Cybersecurity certification schemes

EUCC (European Cybersecurity Certification Scheme on Common Criteria) is a certification scheme for ICT products that is based on the Common Criteria for Information Technology Security Evaluation (CC) and the Common Methodology for Information Technology Security Evaluation (CEM) that have been published e.g. as standards ISO/IEC 15408 and ISO/IEC 18405.

EUCC allows the certification of products at the assurance levels ‘substantial’ and ‘high’. They always require an evaluation by a third party. In this case, a testing laboratory carries out the testing of the product, and if all requirements for the certificate are met, the certification organisation grants the cybersecurity certificate in accordance with EUCC.

The certification of a product is carried out in relation to its security target, which is described in the Security Target (ST) documentation. ST describes, among other things, the security features and requirements of the object of evaluation and the precise scope of the evaluation. 
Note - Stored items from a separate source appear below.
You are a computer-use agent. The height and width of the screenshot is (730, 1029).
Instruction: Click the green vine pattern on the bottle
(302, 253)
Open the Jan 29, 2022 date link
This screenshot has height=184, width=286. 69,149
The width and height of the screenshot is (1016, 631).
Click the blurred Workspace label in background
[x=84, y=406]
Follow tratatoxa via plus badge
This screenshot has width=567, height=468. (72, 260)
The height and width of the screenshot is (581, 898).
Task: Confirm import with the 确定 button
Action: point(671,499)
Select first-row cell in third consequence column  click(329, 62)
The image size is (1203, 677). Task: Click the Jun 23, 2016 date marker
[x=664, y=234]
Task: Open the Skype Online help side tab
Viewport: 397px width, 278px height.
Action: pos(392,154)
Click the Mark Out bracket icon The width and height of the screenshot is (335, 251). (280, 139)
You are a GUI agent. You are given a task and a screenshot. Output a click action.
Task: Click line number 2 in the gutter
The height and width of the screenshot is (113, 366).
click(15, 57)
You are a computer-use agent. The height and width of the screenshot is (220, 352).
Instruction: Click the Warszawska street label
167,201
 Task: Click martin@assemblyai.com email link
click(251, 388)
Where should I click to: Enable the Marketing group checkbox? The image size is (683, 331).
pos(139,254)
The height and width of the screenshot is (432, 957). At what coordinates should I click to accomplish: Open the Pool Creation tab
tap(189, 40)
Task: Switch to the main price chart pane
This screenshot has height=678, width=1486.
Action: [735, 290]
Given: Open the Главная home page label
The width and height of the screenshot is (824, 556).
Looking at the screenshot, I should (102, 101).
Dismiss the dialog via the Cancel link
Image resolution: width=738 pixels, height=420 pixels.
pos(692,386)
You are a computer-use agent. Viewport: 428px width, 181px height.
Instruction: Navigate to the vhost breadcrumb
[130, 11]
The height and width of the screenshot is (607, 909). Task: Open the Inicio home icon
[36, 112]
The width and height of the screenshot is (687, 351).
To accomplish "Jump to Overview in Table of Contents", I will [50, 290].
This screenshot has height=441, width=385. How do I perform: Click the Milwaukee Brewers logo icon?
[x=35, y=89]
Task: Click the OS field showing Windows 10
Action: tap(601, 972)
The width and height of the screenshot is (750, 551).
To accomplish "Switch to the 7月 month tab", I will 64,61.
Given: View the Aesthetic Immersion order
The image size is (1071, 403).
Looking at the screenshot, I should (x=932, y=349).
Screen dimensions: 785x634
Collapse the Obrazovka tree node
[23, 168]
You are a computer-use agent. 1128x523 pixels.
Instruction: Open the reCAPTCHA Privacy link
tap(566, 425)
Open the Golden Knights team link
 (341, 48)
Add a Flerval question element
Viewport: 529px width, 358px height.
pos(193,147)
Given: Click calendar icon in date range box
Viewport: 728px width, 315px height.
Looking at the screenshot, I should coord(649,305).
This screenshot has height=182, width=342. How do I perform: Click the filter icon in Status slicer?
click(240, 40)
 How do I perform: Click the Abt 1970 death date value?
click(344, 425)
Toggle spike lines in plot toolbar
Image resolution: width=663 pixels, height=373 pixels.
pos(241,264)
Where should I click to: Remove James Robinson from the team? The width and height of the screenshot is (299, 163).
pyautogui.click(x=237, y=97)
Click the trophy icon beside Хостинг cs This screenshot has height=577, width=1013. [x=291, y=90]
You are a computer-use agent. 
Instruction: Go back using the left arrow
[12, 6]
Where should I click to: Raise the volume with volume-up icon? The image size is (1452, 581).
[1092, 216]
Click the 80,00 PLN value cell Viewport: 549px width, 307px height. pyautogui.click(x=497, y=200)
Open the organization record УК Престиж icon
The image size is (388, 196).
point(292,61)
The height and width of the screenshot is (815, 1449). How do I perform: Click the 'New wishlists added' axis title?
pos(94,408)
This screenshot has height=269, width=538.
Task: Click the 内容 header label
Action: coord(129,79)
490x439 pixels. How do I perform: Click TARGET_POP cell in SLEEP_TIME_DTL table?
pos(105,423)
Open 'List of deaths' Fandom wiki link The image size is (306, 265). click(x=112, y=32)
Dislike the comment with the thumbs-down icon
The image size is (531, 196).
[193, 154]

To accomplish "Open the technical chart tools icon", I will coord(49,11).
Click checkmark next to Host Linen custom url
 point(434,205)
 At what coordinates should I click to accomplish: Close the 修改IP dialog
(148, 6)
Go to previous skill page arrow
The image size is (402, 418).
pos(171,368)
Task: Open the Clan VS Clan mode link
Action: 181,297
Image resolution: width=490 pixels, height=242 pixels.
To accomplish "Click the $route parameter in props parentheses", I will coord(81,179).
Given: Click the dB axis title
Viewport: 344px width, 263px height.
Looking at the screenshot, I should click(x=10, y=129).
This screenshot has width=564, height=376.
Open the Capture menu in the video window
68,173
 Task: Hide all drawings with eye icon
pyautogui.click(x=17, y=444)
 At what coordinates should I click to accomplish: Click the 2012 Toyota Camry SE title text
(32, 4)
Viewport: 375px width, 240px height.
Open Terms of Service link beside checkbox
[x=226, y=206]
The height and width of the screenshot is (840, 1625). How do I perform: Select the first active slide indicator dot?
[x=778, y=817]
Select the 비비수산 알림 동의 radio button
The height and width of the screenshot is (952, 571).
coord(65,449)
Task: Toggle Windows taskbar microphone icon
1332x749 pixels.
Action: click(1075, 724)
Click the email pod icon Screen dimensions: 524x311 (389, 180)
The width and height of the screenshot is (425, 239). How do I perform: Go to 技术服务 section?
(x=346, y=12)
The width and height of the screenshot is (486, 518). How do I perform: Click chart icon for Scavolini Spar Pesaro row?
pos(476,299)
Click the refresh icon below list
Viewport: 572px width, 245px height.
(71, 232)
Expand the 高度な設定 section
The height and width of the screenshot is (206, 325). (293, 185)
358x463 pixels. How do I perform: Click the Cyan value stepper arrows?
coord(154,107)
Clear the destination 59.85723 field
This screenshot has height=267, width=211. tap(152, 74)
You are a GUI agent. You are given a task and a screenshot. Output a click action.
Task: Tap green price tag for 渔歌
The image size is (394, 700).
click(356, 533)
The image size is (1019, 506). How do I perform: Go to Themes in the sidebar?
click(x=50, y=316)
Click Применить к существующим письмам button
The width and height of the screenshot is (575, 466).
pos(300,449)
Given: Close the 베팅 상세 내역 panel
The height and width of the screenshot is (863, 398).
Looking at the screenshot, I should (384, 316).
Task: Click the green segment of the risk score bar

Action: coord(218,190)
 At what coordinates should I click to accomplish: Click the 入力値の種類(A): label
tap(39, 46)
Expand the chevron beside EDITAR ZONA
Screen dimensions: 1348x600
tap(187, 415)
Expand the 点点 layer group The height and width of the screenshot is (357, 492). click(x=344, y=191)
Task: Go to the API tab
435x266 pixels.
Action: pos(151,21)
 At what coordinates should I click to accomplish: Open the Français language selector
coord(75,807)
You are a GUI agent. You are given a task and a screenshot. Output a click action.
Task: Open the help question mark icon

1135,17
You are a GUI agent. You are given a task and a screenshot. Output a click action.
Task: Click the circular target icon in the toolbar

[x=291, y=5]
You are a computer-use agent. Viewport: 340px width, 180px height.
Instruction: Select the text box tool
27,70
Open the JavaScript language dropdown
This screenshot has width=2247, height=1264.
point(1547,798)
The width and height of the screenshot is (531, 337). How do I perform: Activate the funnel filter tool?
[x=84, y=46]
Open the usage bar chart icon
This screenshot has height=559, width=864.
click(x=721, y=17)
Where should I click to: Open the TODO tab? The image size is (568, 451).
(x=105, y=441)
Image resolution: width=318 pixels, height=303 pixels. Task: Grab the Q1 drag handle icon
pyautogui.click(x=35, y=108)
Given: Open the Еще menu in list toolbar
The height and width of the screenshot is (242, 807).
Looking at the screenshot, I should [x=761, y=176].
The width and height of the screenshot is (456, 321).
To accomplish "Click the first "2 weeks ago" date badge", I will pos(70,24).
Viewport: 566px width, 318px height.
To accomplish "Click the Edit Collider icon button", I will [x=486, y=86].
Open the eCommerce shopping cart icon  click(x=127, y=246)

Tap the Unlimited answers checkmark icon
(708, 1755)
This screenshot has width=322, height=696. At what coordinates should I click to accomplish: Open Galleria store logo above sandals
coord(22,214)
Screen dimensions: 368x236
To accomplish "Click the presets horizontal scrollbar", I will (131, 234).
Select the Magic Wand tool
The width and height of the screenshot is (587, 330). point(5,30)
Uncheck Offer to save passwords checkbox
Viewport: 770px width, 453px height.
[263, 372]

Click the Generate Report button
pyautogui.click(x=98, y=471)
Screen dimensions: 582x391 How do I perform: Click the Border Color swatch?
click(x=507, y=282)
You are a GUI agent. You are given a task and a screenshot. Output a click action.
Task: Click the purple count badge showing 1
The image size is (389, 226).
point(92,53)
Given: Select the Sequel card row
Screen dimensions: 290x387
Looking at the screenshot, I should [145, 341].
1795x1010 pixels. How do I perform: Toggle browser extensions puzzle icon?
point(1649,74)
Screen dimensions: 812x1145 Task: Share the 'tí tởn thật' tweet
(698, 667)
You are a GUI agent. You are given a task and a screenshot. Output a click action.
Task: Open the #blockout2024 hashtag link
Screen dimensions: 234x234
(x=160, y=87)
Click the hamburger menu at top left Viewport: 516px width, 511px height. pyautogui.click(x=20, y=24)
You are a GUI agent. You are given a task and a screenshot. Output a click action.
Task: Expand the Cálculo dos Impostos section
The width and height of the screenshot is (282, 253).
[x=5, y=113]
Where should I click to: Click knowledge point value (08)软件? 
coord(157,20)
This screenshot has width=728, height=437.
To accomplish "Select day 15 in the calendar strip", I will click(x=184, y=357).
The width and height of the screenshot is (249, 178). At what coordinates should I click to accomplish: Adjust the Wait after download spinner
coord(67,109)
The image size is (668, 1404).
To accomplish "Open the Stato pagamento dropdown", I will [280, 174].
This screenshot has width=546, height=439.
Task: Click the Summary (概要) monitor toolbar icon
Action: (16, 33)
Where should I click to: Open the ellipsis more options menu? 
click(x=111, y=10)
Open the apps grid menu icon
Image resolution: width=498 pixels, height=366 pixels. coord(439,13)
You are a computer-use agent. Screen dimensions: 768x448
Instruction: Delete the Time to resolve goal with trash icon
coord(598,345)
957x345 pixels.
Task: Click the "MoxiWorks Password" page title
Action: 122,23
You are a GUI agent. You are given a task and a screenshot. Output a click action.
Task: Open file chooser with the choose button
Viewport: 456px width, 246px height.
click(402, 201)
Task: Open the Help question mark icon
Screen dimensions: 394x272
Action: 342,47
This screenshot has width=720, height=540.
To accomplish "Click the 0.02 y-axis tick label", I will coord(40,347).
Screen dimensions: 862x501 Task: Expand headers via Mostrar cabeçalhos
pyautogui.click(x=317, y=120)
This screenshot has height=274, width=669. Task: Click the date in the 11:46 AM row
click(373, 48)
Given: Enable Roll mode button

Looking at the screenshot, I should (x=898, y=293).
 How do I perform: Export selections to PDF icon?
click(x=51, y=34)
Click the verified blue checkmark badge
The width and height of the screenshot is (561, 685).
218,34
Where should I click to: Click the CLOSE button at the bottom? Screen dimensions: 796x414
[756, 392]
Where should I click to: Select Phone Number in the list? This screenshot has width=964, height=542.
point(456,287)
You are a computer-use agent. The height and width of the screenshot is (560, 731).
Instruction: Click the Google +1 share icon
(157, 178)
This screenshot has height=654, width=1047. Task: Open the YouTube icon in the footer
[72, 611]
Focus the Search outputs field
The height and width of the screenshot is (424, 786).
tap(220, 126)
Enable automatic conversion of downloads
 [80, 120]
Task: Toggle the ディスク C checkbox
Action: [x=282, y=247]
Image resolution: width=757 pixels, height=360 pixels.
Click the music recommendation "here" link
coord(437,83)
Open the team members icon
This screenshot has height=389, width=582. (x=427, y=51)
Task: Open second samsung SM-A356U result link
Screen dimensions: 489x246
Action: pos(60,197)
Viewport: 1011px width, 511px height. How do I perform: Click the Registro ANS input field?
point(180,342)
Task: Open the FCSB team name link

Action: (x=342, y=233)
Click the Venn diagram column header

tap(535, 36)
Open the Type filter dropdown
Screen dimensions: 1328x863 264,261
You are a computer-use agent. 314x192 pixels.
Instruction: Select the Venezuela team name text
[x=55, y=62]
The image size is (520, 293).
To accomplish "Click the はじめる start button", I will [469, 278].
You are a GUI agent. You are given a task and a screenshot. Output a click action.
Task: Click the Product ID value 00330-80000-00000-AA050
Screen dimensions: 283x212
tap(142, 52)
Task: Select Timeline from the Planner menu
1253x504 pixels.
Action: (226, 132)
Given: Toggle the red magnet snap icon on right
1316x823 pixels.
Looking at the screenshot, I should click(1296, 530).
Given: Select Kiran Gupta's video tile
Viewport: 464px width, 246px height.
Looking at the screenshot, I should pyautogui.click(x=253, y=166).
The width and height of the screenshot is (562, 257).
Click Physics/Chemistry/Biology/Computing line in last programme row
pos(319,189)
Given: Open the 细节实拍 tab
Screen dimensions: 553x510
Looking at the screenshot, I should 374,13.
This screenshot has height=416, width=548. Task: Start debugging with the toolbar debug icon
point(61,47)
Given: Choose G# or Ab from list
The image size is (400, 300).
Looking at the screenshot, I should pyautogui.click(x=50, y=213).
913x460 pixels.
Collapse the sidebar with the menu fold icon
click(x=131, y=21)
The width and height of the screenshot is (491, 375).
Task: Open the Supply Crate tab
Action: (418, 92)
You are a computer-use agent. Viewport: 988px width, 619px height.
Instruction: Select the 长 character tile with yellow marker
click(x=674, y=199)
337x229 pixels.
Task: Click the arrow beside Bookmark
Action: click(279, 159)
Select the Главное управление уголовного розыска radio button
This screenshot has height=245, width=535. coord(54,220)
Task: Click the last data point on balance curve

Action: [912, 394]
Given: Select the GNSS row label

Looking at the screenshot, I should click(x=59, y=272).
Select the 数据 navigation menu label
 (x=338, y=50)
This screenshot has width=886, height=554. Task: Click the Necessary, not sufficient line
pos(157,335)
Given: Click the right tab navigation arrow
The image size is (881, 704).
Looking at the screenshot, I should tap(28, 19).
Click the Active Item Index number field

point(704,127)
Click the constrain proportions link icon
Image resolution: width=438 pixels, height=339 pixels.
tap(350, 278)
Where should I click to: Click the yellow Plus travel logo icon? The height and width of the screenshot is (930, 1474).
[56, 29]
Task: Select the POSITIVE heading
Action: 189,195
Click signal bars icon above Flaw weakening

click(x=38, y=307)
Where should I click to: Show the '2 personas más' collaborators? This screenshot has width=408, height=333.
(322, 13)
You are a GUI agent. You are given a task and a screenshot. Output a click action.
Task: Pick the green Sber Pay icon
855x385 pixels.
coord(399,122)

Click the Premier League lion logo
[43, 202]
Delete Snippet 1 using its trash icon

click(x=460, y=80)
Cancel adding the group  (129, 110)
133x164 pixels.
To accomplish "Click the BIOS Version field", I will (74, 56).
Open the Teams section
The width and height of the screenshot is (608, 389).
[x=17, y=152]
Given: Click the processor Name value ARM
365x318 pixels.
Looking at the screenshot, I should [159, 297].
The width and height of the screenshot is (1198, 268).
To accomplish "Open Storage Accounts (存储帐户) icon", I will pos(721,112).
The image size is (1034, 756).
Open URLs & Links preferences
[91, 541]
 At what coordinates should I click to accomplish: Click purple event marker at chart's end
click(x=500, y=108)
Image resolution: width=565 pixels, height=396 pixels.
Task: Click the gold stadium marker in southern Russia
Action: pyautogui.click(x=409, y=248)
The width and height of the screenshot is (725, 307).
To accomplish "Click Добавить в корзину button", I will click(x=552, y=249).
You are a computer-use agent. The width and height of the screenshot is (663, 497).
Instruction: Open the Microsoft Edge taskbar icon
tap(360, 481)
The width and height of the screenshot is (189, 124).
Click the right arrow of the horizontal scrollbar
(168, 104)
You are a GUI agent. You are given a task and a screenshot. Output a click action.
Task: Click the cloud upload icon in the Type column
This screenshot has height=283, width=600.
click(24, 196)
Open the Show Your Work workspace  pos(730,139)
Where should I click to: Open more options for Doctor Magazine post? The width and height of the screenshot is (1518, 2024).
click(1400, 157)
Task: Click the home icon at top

Components 1-5 of the vulnerability assessment family (AVA_VAN) of Common Criteria are used in EUCC-compliant certification. The components AVA_VAN.1 and AVA_VAN.2 map to certification at the assurance level ‘substantial’ and AVA_VAN.3 - AVA_VAN.5 map to certification at the assurance level ‘high’.

The EUCC implementing regulation and the related state-of-the-art documents cover more detailed instructions and requirements for different parties. For example, descriptions of the contents of the certification report and the certificate, how a certified product is labelled or the requirements for vulnerability management can be found in the certification scheme. 

In addition to products, EUCC also enables the certification of Protection Profiles (PP). 

The implementing regulation for the EUCC certification scheme was published in the Official Journal of the European Union in February 2024, and it can be found via the link below. 

EUCC - Implementing Regulation (EU) 2024/482

EUCC's state-of-the-art documents

EUCS (European Union Cybersecurity Certification Scheme on Cloud Services) is a certification scheme designed for cloud services. EUCS is at the preparation stage, and therefore its final contents are not yet precisely known. 

According to the draft released at the end of 2020 for consultation, the future EUCS system would be applied to all kinds of cloud services (IaaS, PaaS, SaaS and other cloud services) and it would allow three different assurance levels for certification: basic, substantial and high. However, the final contents will only be revealed once the certification scheme has been completed, and the features mentioned here can differ from the final version.  

EU5G is a certification scheme intended for 5G. EU5G is at the preparation stage.

EUDIW is a certification scheme for the European Digital Identity Wallet under the eIDAS Regulation. EUDIW is in the preparation phase.
 

EUMSS is a certification scheme for Managed Security Services. It is planned to consist of a horizontal layer covering minimum requirements for all managed security services and vertical layers that define the special technical requirements for different types of managed security services. The first vertical will focus on Incident Management.
EUMSS is currently under preparation.